■ What you have to do ■
In the listing below, find each line holding "first" and copy it.

■ Input for this task ■
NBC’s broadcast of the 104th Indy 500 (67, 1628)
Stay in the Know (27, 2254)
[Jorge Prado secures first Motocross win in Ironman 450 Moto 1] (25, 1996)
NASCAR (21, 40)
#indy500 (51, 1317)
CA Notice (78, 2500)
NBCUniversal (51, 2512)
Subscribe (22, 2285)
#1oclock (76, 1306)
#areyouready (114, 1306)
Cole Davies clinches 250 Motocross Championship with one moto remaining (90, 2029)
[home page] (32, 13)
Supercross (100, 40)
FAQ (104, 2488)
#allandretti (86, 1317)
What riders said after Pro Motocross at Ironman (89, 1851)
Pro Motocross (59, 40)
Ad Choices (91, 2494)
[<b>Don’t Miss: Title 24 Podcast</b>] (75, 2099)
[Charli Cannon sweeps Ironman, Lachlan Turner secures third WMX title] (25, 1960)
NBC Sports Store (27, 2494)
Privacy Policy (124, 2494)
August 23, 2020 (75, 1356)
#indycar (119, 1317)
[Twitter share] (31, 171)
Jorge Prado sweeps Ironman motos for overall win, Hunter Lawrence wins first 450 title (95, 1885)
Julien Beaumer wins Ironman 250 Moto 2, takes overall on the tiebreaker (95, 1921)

■ Exercise response ■
[Jorge Prado secures first Motocross win in Ironman 450 Moto 1] (25, 1996)
Jorge Prado sweeps Ironman motos for overall win, Hunter Lawrence wins first 450 title (95, 1885)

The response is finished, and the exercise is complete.